Acórdão nº 6730/17.0T8VNG.P1 de Tribunal da Relação do Porto, 2022-06-08

Data de Julgamento08 Junho 2022
Ano2022
Número Acordão6730/17.0T8VNG.P1
ÓrgãoTribunal da Relação do Porto
Proc. nº 6730/17.0T8VNG.P1

Tribunal Judicial da Comarca do Porto
Juízo Central Cível de Vila Nova de Gaia - Juiz 1

REL. N.º 683
Relator: Rui Moreira
Adjuntos: João Diogo Rodrigues
Anabela Andrade Miranda
*
ACORDAM NO TRIBUNAL DA RELAÇÃO DO PORTO:

1 – RELATÓRIO

AA, residente na Rua ..., ..., Vila Nova de Gaia, propôs a presente acção em processo comum contra BB, residente na Travessa ..., em ..., Vila Nova de Gaia, pedindo que
- seja declarada a nulidade do contrato de doação celebrado em 23.02.2016 com o efeito retroactivo previsto na lei;
- se ordene o cancelamento de todos os registos com base no aludido contrato de doação que tenham sido feitos ou venham a efectuar na Conservatória do Registo Predial de Vila Nova de Gaia;
- seja anulado o testamento a favor da Ré celebrado em .../.../2016, por incapacidade acidental do testador, que não tinha, nem o livre exercício da sua vontade, nem a capacidade de entender o sentido das declarações que prestou.
Alegou que, ela e a ré são filhas de CC e DD, ambos doentes; que em 23.02.2016 foi celebrado um contrato de doação a favor da ré, que não foi assinado pelos doadores, assentando no prévio destaque de uma parcela de terreno efectuado com falsificação da assinatura do doador, com consequente falsidade do contrato de doação; que o falecido CC outorgou testamento em .../.../2016 que instituiu a ré como herdeira da sua quota disponível, o que sucedeu quando o mesmo se encontrava incapaz de entender o sentido da sua declaração. Daí a sua pretensão de invalidação daqueles actos.
┄┄┄┄┄┄
* _Conjunto de exercícios_:
1. Reproduza o trecho do acórdão entre "AA, residente na" e "declarações que prestou.", inclusive.
2. Apresente a continuação do acórdão do Tribunal da Relação do Porto a partir da última frase mostrada.

* _Conteúdo dos dados_:
┄┄┄┄┄┄
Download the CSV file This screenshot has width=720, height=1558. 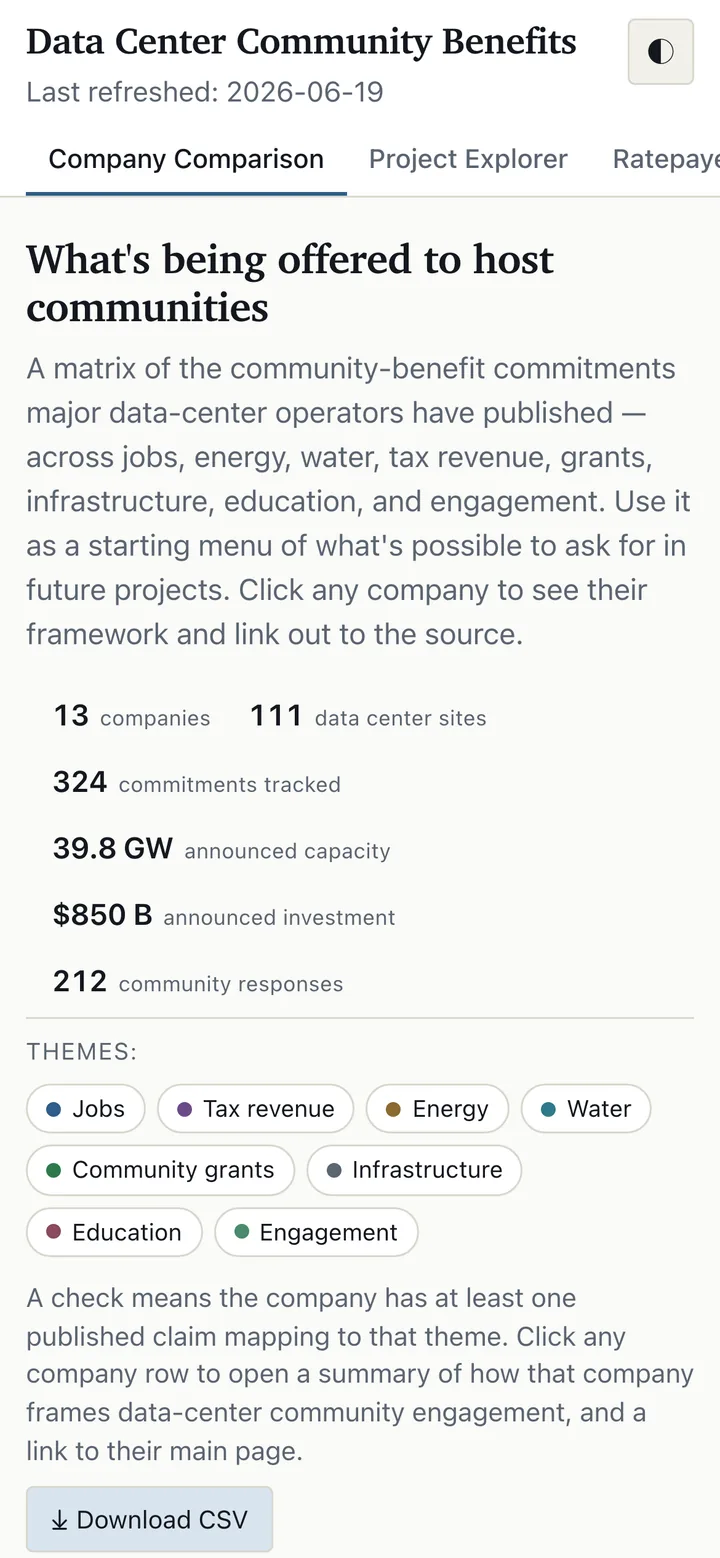click(x=149, y=1520)
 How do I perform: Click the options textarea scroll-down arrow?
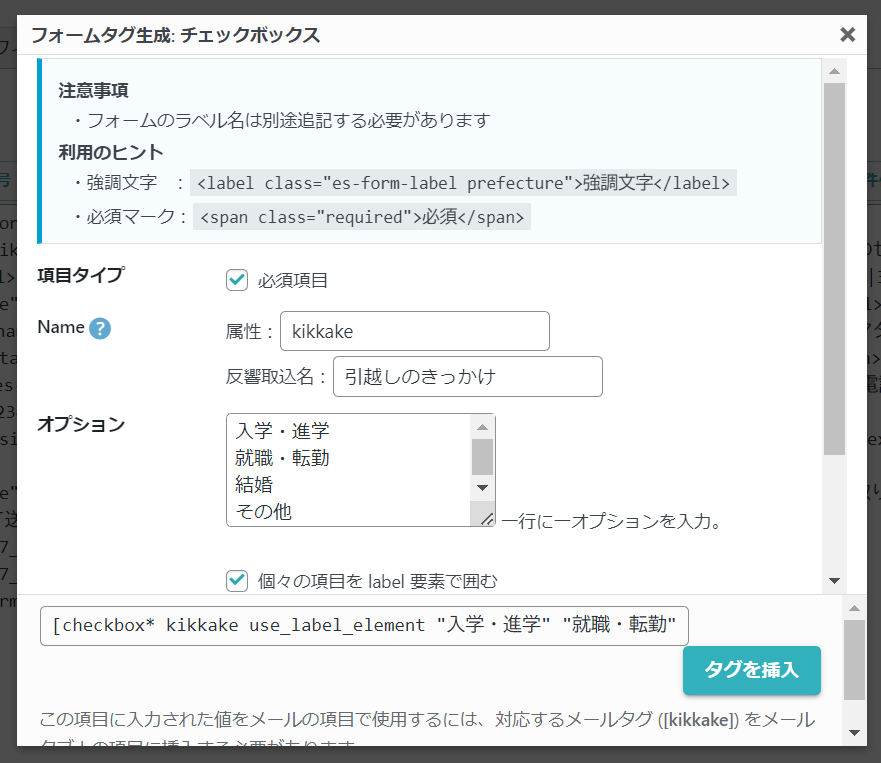click(x=483, y=487)
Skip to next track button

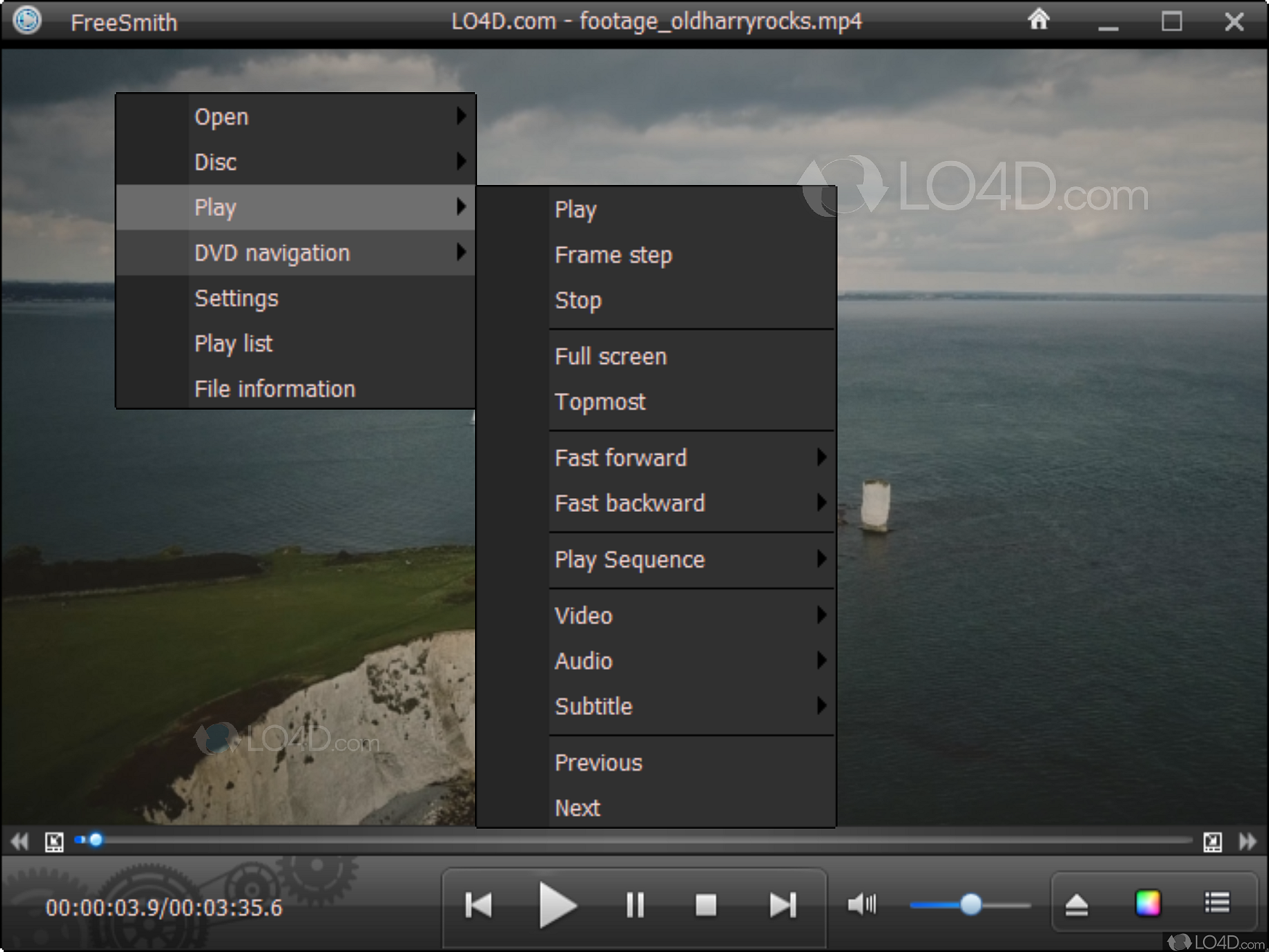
┄┄┄┄┄┄
* _Conjunto de respostas_:
1.
AA, residente na Rua ..., ..., Vila Nova de Gaia, propôs a presente acção em processo comum contra BB, residente na Travessa ..., em ..., Vila Nova de Gaia, pedindo que
- seja declarada a nulidade do contrato de doação celebrado em 23.02.2016 com o efeito retroactivo previsto na lei;
- se ordene o cancelamento de todos os registos com base no aludido contrato de doação que tenham sido feitos ou venham a efectuar na Conservatória do Registo Predial de Vila Nova de Gaia;
- seja anulado o testamento a favor da Ré celebrado em .../.../2016, por incapacidade acidental do testador, que não tinha, nem o livre exercício da sua vontade, nem a capacidade de entender o sentido das declarações que prestou.

2.
Regularmente citada, a ré contestação, impugnando a matéria alegada pela autora e concluindo pela improcedência da acção.
Além disso, requereu a intervenção principal de EE e E..., S.A., adquirentes do quinhão hereditário e do prédio referidos, bem como de FF, este ulteriormente absolvido da instância, por a sua citação ter provindo de simples erro de identificação.
EE aderiu à contestação da ré e a interveniente E... veio invocar o desconhecimento sem culpa de quaisquer vícios precedentes à aquisição do imóvel, com consequente boa-fé e inoponibilidade à chamada de qualquer nulidade ocorrida em momento anterior à transmissão.
Instruída e discutida a causa, foi proferida sentença que concluiu pela improcedência da acção, absolvendo réus e intervenientes.
É contra esta decisão que vem interposto o presente recurso, que a autora terminou formulando as seguintes conclusões:
I - A Apelante não se conformando com a douta sentença do Tribunal a quo, apresenta o presente recurso pedindo a sua revogação, porquanto e salvo o devido respeito, a Meritíssima Senhora Juiz não fez o correcto enquadramento jurídico dos factos apurados ao direito aplicável.
II - Considerando os factos considerados provados, deveria ter sido declarada a nulidade/ inexistência do contrato de doação por falsidade de assinatura no pedido de destaque da parcela de terreno objecto do contrato de doação, a nulidade do contrato de doação por falta de assinaturas e a nulidade/falsidade do termo de autenticação.
III - Quanto ao termo de autenticação do contrato de doação, resultou provado (ponto y) que os outorgantes não compareceram no escritório da senhora advogada perante esta no seu escritório, como está descrito no termo de autenticação, mas sim, a senhora advogada compareceu perante os outorgantes na residência destes.
IV- No termo de autenticação também se pode ler que “os signatários apresentaram o presente documento que consiste numa Doação tendo declarado que já leram e que estão perfeitamente inteirados do seu conteúdo”.
V- Em audiência de julgamento, o filho do doador FF afirma no seu depoimento “ o meu pai era analfabeto, só sabia ler e escrever o nome dele” - gravação sessão 03/11 (em acta 10h50 -11h06 no ficheiro 10h06 e aos 14 minutos e 56 segundos).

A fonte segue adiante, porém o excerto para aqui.